Mikvah & Me

Mikvah/Mikveh, which is Hebrew for ‘collection’, refers to the spiritual purification in natural waters. Dunking oneself in these waters is seen as a time to wash away impurities and start anew. Growing up next to the beach and swimming in lakes and rivers throughout my life — I had yet to mikvah it up and finally, the opportunity had arrived to join fellow female identifying J’s of the Bay (well mostly Berkeley).

Joe Parks
Joe Parks

When I looked at the gently crashing waves of the Bay near Aquatic Park, feelings of hesitation matched my feelings of disgust — a dead crow was decomposing in the sand behind us, the 580 freeway was roaring next to the beach with trucks and cars that the crashing waves did their best to muffle, and the murky waters resembled a ‘do not enter’ color.

I envisioned my first time entering a mikvah to be a seamless, spiritual session. I likened it to when Luke gives C3PO an oil bath to help his newly acquired droid not feel so debilitated (poor thing had to journey through the desert heat and the coarse, rough, irritating sand of Tatooine). I too would enter the mayim chayim (life waters) as a person whose experiences from the past year had made me immobile and leave the water as a new person — cleaning out the bits that were paralyzing me and move forward with my life.

Thank the maker! This oil bath is going to feel so good. I’ve got such a bad case of dust contamination, I can barely move!C-3PO — Gnome-speakernotesListen

c3po
A candid photo of me before walking into the waters.

We were given laminated prayer cards so we could take the paper into the water with us (genius) and were instructed to take our time: dunk first, then read the first prayer, dunk again, then the next prayer, and finally dunk a third time and say the final prayer – shehecheyanu, celebrating special occasions and other ‘firsts’ of the year.

‘I even opened my eyes last year in the water..and I can still see just fine,’ a woman told the group in an attempt to reassure us that while the bay water may not be clean, it’s not so dirty it will blind you. Comforting.

When asked about thoughts or expectations to enter the water, I told the group, ‘I imagine I’m a serpent, in need of shedding my old layer of skin and when I walk out of the water, I will be renewed.’ Because it’s that easy, right?????

I never was one for doing things slowly and my impatience to get into the water was rising with the tide.
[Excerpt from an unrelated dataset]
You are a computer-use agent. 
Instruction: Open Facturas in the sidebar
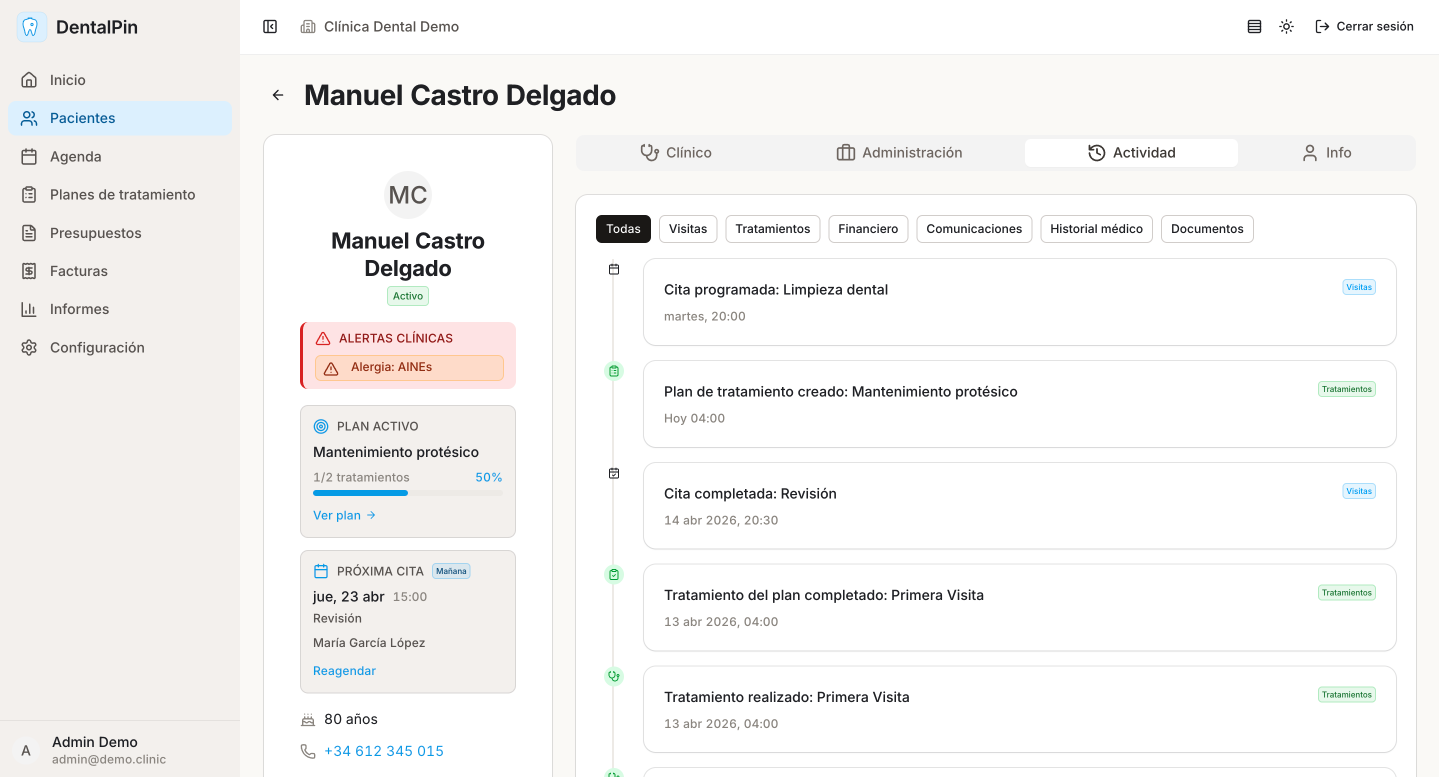[x=79, y=271]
I stripped off my shorts so I was in my bathing suit* and re-enacted those classic Baywatch scenes — except no one showed Pamela Anderson freezing in place (super slow-mo?) once a wave really slapped her body and she had to catch her breath before moving forward. I could barely hear the two singers with their guitars playing on the beach and went for my first ‘dunk’ — I cheated since I did not want to put my head under water and risk contracting some form of water-borne illness, so instead I tilted my head back and got my hair wet.

*supposedly mikvahs are supposed to be done in the nude.
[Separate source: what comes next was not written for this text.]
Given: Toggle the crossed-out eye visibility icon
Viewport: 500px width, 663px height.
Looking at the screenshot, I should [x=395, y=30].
The water was quite chilly, but nothing unbearable (i.e. – Scotland’s river Spey or Loch Ness) and I did the three rounds of prayer while forcing my erratic breathing to slow down. I was surrounded by others of all ages, with different reasons for showing up and what they were hoping to leave behind in the Bay water.
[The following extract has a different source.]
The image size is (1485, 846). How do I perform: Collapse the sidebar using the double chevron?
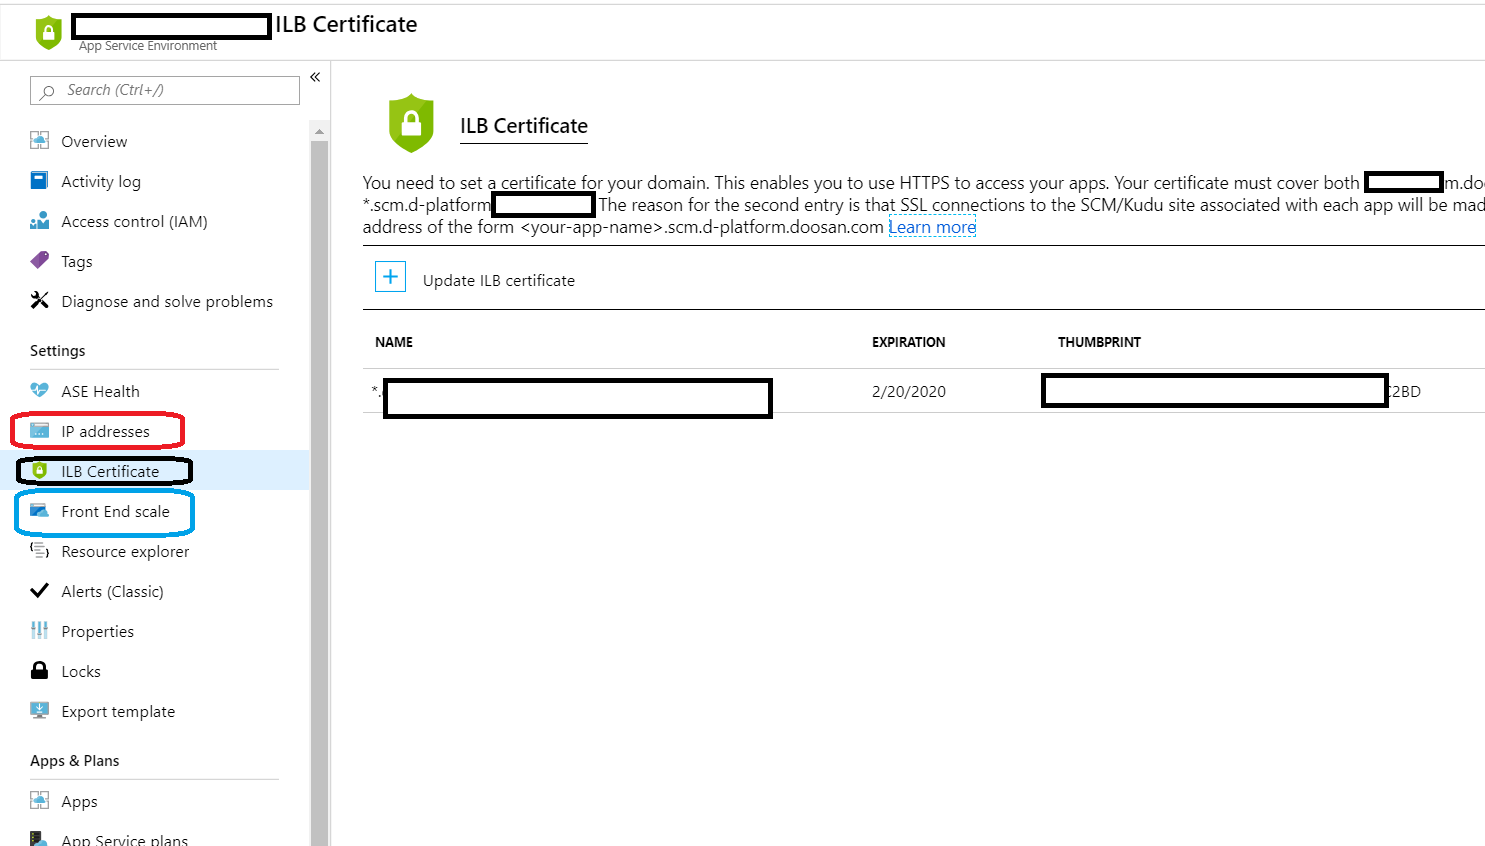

Of course, expectations did not quite match up to reality. Instead of shedding a spiritual layer, I left the water feeling more like the Loch Ness moster as I attempted to remove every piece of slimy algae of the millions of strands that were floating in the water. I did not feel renewed, nor did I feel clean, but I did feel awake and alive. I was shaking and shivering and I felt like every part of me was on high alert. Granted this is probably my brain trying to prevent hypothermia, but still it felt like a physical push to do things that are not comfortable or easy, which seems to be fitting for preparing for the new year.

It was truly ludicrous and classically capitalist of me to imagine a quick fix for the soul/mind/body. No such thing exists my friends so reflect on what brings you joy, what is stopping you from having a happy, meaningful life and roll with the tides. First mikvah down and maybe more to come in 5780?